Le nouvel homme fort du Zimbabwe est de retour au pays. Emmerson Mnangagwa, qui est appelé à succéder à Robert Mugabé, aura fait durer le suspense ce mercredi 22 novembre à Harare. Les responsables de la Zanu-PF auront même joué au chat et à la souris avec les Zimbabwéens qui souhaitaient accueillir leur futur président de transition, en donnant des informations erronées sur l'heure et le lieu de son arrivée.
Après une journée entière d’attente, Emmerson Mnangagwa a effectué un retour discret. Ce n'est qu'en fin de journée qu'il est apparu en public. Ses partisans l’attendaient à l’aéroport ce mercredi midi, mais les militaires les ont évacués, leur demandant de retourner dans le centre-ville, au quartier général du parti au pouvoir, la Zanu-PF.
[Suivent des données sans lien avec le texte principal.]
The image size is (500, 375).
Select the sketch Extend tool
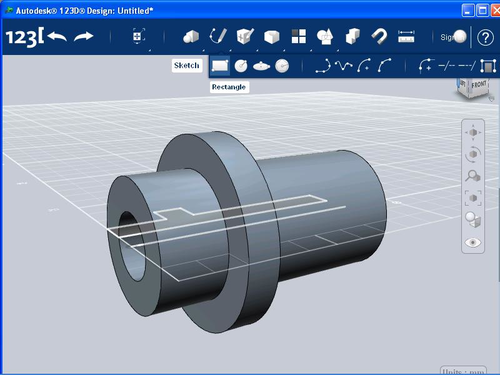point(467,66)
Le nouvel homme fort du Zimbabwe est arrivé quelques heures plus tard, s’adressant à la foule entouré d’une dizaine de gardes du corps, certains positionnés devant lui, signe d’une inquiétude toujours vive quant à sa sécurité. L'ex-vice président avait fui il y a deux semaines juste après avoir été limogé par Robert Mugabe, disant craindre pour sa vie.
« Aujourd’hui, nous voyons naître une nouvelle démocratie »
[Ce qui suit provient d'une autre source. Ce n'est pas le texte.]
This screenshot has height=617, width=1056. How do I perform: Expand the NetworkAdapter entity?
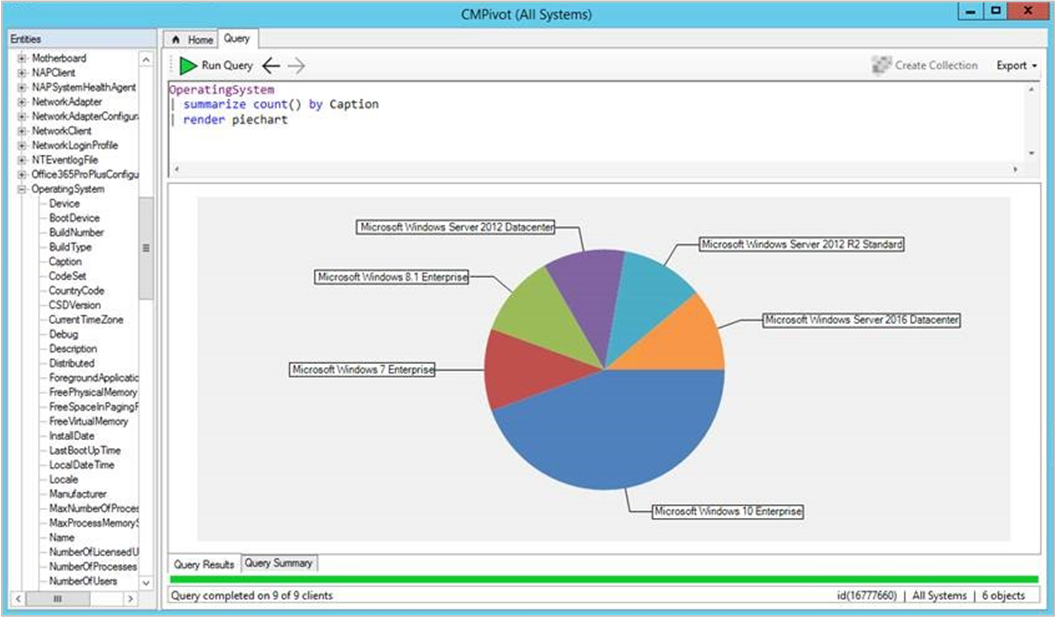click(22, 101)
Emmerson Mnangagwa a été accueilli par des réactions de joie à son arrivée et pendant son discours, même si seulement quelque 500 personnes au maximum étaient présentes devant le quartier général de la Zanu-PF. Une faible affluence qui s’explique notamment par les longues heures d’attente à l’aéroport qui ont fini par décourager de nombreux sympathisants.
« Aujourd’hui, nous voyons naître une nouvelle démocratie », a-t-il lancé à la foule, vilipendant « ceux qui depuis deux semaines tentent de faire dérailler le processus constitutionnel ». « La volonté du peuple vaincra toujours », a-t-il ajouté.
Mnangawa est notamment revenu sur l'économie du pays, alors que l'activité tourne au ralenti, l'argent manque et le chômage frappe 90% de la population. « J'en appelle à tous les Zimbabwéens patriotiques de se rassembler, de travailler ensemble. Personne n'est plus important que l'autre. Nous sommes tous Zimbabwéens. Nous voulons développer notre économie. Nous voulons la paix dans notre pays. Et nous voulons du travail, du travail ! », a-t-il lancé.
Dans la foule, beaucoup de jeunes, membres de la Zanu-PF, qui voit en lui le changement. « Donnons lui une chance, réagit une Zimbabwéenne. Nous espérons qu'il fera une différence, si ce n'est pas le cas et bien nous pourrons toujours le limoger, comme nous l'avons fait avec Robert Mugabe. »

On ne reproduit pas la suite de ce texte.